_Records contained in a dataset_:

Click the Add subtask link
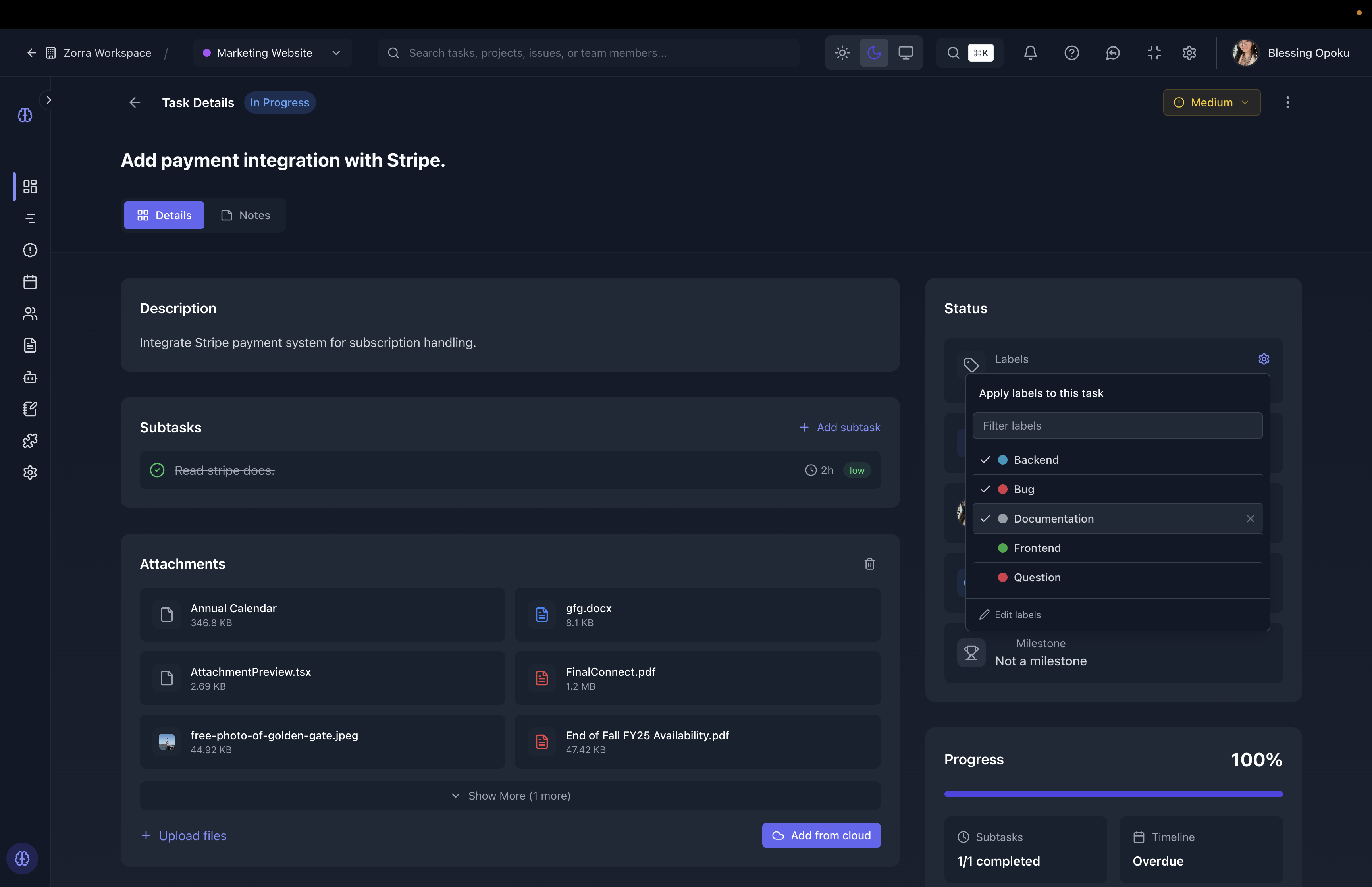 click(x=839, y=427)
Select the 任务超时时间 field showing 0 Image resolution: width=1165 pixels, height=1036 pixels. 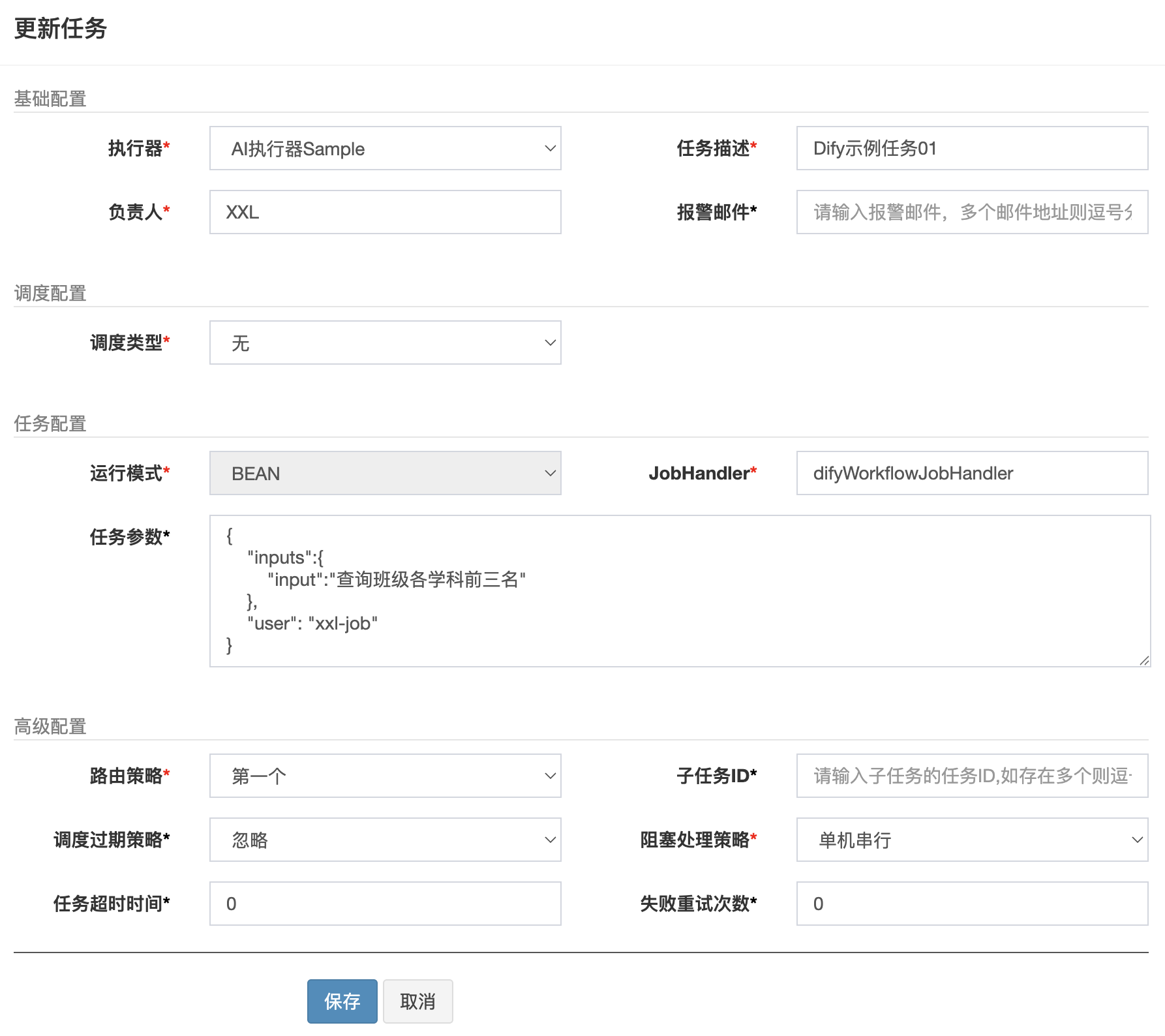[x=384, y=903]
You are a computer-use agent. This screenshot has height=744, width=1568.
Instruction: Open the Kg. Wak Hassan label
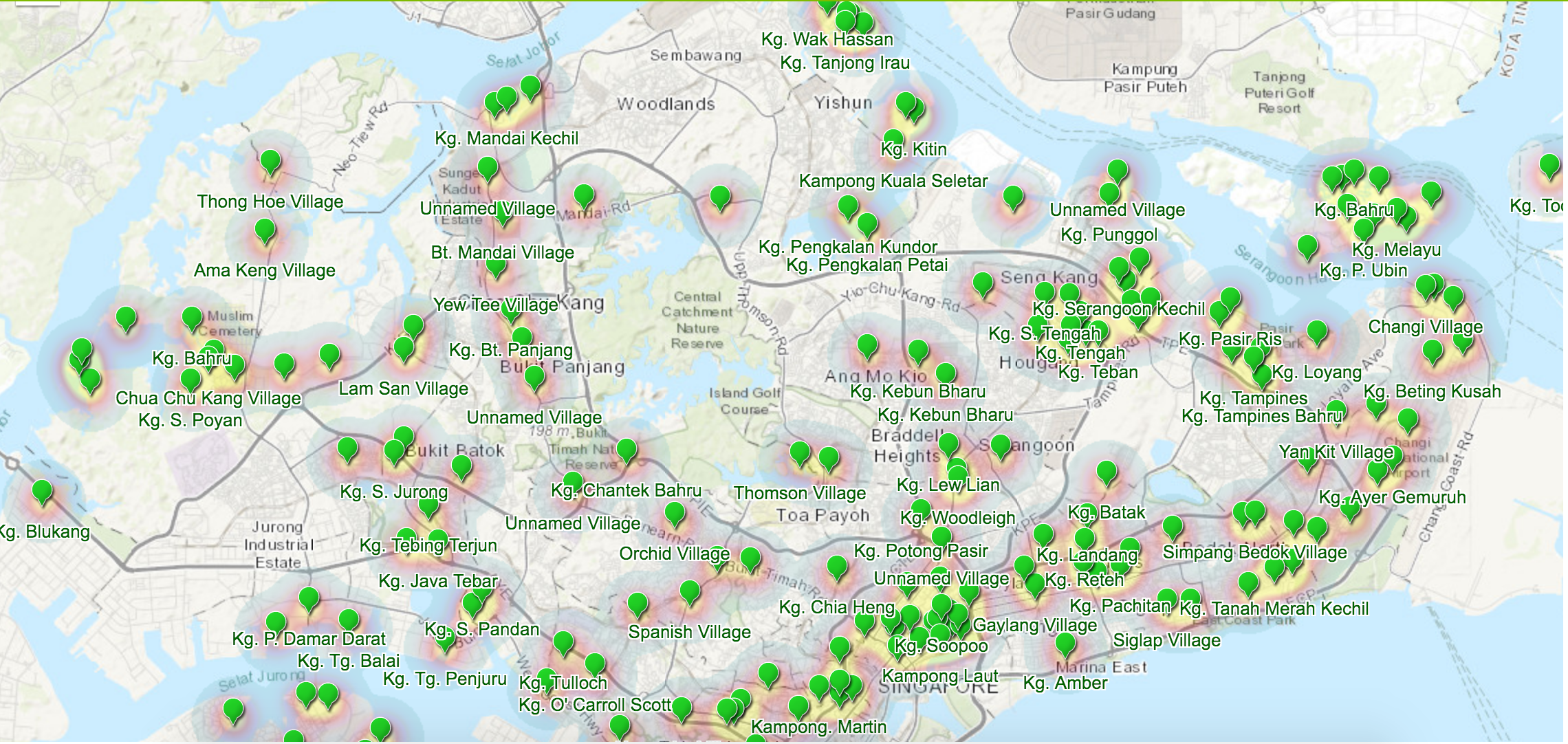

_Work to complete_: Write out, exactly as they stand, the line with "You are a computer-use" and every line after it through the end of the entries above; omit the pictures.

_Response_:
You are a computer-use agent. This screenshot has height=744, width=1568.
Instruction: Open the Kg. Wak Hassan label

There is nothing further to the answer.